- **Records for this task**
****************

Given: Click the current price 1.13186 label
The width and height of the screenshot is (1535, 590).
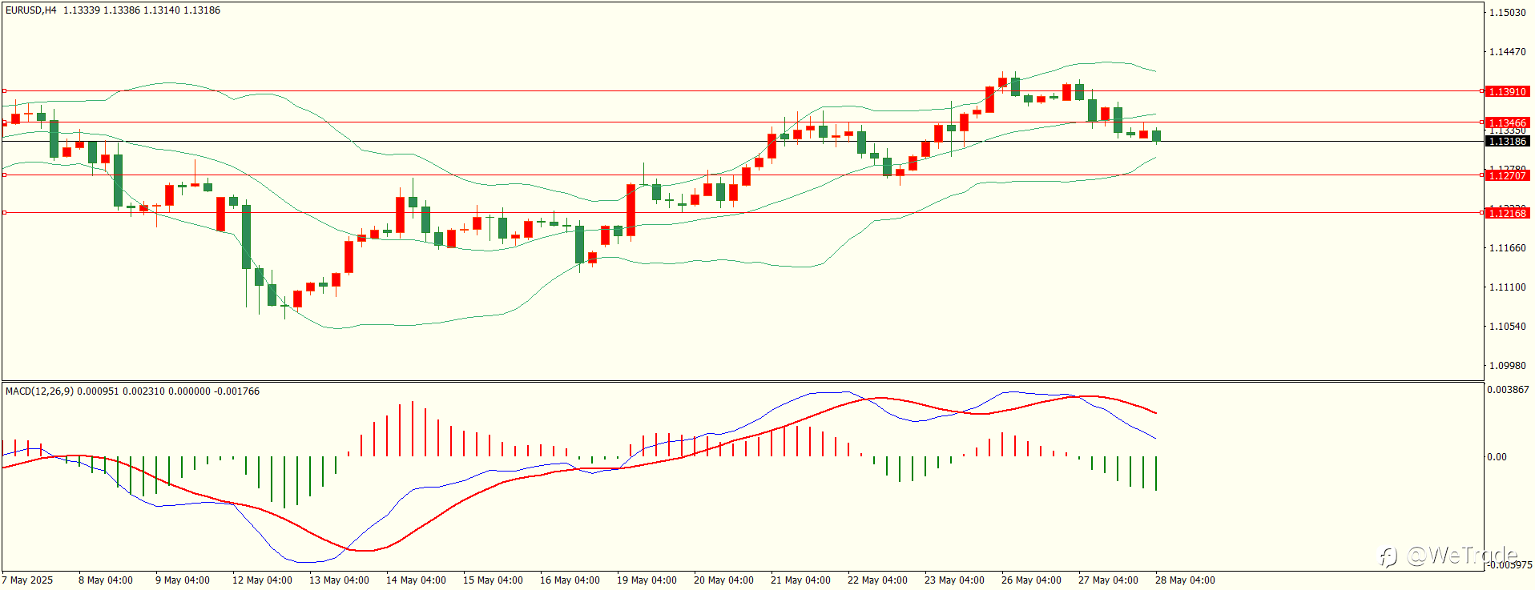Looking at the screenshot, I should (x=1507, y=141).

****************

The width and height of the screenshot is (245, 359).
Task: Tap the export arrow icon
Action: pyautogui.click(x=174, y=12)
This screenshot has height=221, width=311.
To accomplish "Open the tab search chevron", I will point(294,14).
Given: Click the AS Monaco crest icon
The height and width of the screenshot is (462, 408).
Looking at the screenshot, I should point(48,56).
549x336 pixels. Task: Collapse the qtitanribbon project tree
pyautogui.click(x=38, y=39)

****************

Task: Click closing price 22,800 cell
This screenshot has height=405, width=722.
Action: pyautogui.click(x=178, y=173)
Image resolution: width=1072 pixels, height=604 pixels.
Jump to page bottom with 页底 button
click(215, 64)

****************

- **Exercise aim**
Using the records above, filter out every line that lacks the string "Given" and copy the rest.

- **Solution**
Given: Click the current price 1.13186 label
Given: Click the AS Monaco crest icon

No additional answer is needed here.